I’m going on record here to say that I really like that LDI is during October and still in Vegas. November was always too close to Thanksgiving. It meant spending two different weeks every month away from home. As far as the town, well, it’s Vegas baby. There’s always plenty to see and plenty to eat, and you can hang out with adults. When I’m at LDI, I want to be the kid in the candy store. I don’t want to be Dad. I go to Orlando and California with my kids when I want to be an adult.
Back to LDI itself. I thought it was great. I walk the aisles, daring companies to impress me. I’m looking for stuff nobody else is doing. Not another hybrid wannabe. Show me what you really have that’s different. And, often enough, what impresses me has nothing to do with lighting or video products. After running hard for two days of doing the grip and grin with various vendors, I stopped in to see a real show. The Neal Preston photo exhibit. A.C.T Lighting did everyone a favor and gave us the ultimate place to chill and reflect. Constructed like a proper museum, the exhibit showed the history of rock ‘n’ roll in the 70-80’s time period through this artist’s camera lens. One could wear a headset and listen in peace, basically escaping the onslaught of your senses that was happening on the floor. Thanx A.C.T.
One has to peek around the corners sometimes to find the interesting stuff. Go down that quiet aisle and search for that one thing that could help your business. A game-changer, a way to save time and dough. Something of no value on a show site — but you know you had to have it for your biz. I think I found it. If I am correct in my assumptions, everyone that rents any gear could use this.

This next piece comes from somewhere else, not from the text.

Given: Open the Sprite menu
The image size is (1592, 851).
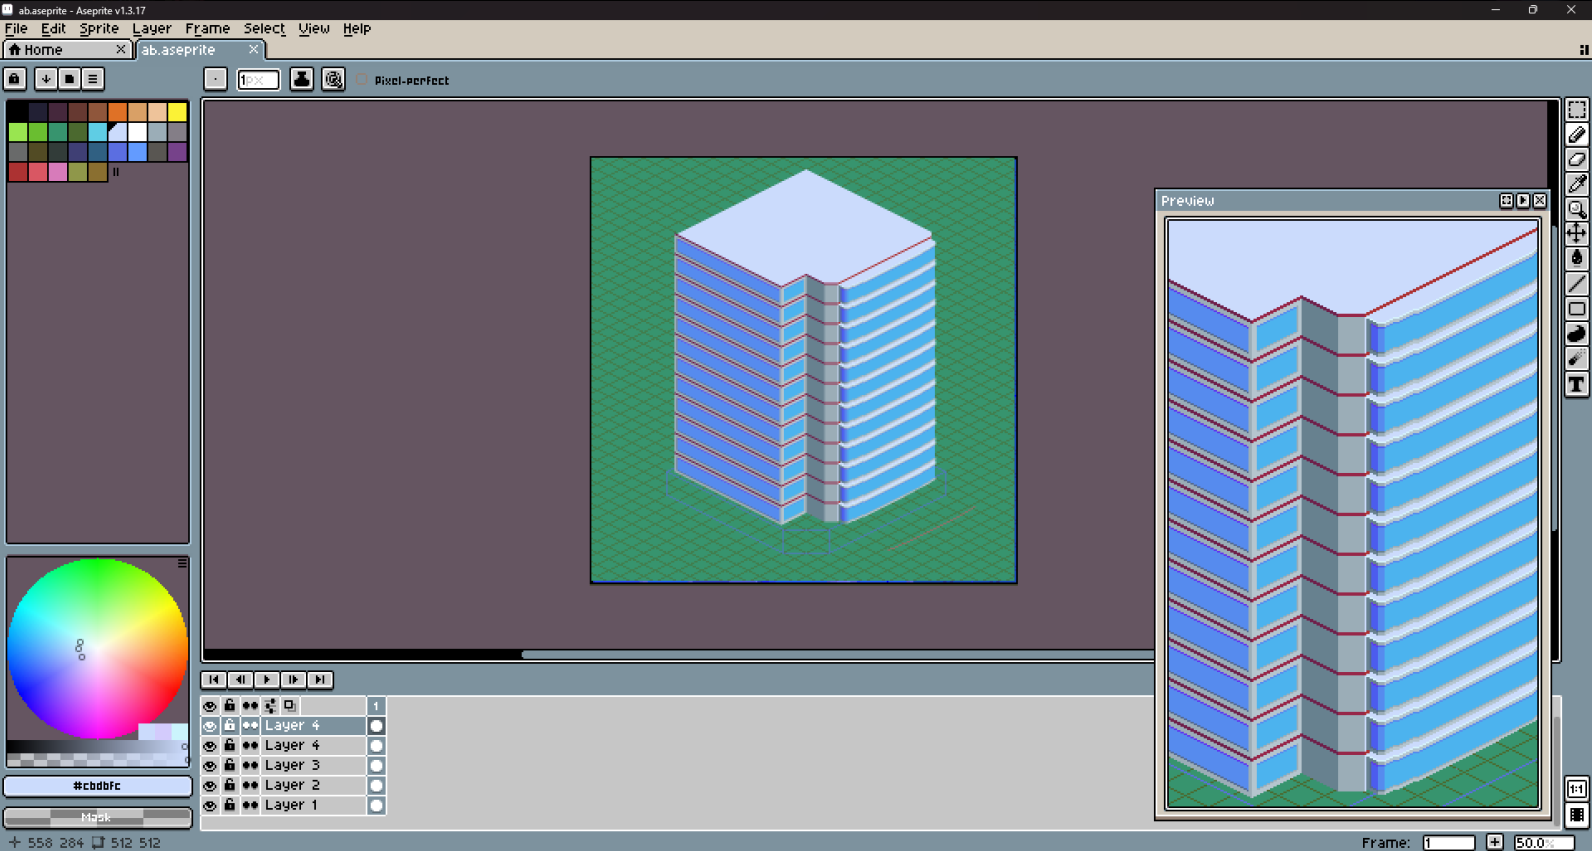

Located behind a single table, I saw these two cats representing a company called Database Works. Never heard of ‘em. Turns out they have a software program called RentalWorks that is used by 4Wall and some other companies in the industry. They were just hanging around, smiling. So I looked down on the table. They had a bunch of pieces of short cable scattered in a mess. Each cable had a little piece of plastic around it with some string or Velcro emitting from either side. WTH? Is someone really selling a silly device just to keep tie line on your cables?
“You ever get sick of counting gear in?” one fellow asks. No, I personally love paying people lots of money to spend their afternoon hours scanning bar codes and opening up every last road case after a show returns to the shop to make sure I hadn’t lost anything. “Check this out,” says the guy as he points some mobile device at the pile of crap cables lying on the table. The device, called a QuikScan, looks like his phone on a selfie stick. He presses something, activating an app. All of a sudden, his screen lights up with a list of all the cables on the table. Every one of those clamps on the cables is emitting an RF signal and just checked in with the program.
Money signs light up in my eyes. But it gets better. I ask him if he can count cables in a case. “Sure, we have this little tower type device. You roll your road cases right by it and it recognizes the contents. Slap these devices on light fixtures, wire rope, truss. Or you could simply open up a road case full of 100 mic cables and click once for your readout.” These are the types of things I call Game Changers. And I don’t see many of them.
This month, I list every cool new product I saw on the floor in a separate article. I find use in them all. But only a handful are worthy of being on my personal list of game changers. Besides the QuikScan from Database Works, I was wowed by the GroundControl Follow Spot by PRG, the Spazial strip light by Clay Paky, the EVO truss by Tomcat, the 90° curved LED tile by Roe Visual and the whole dang booth that ModTruss built and Blizzard lit. But don’t take my word —take a look and see if you can find your own game changer.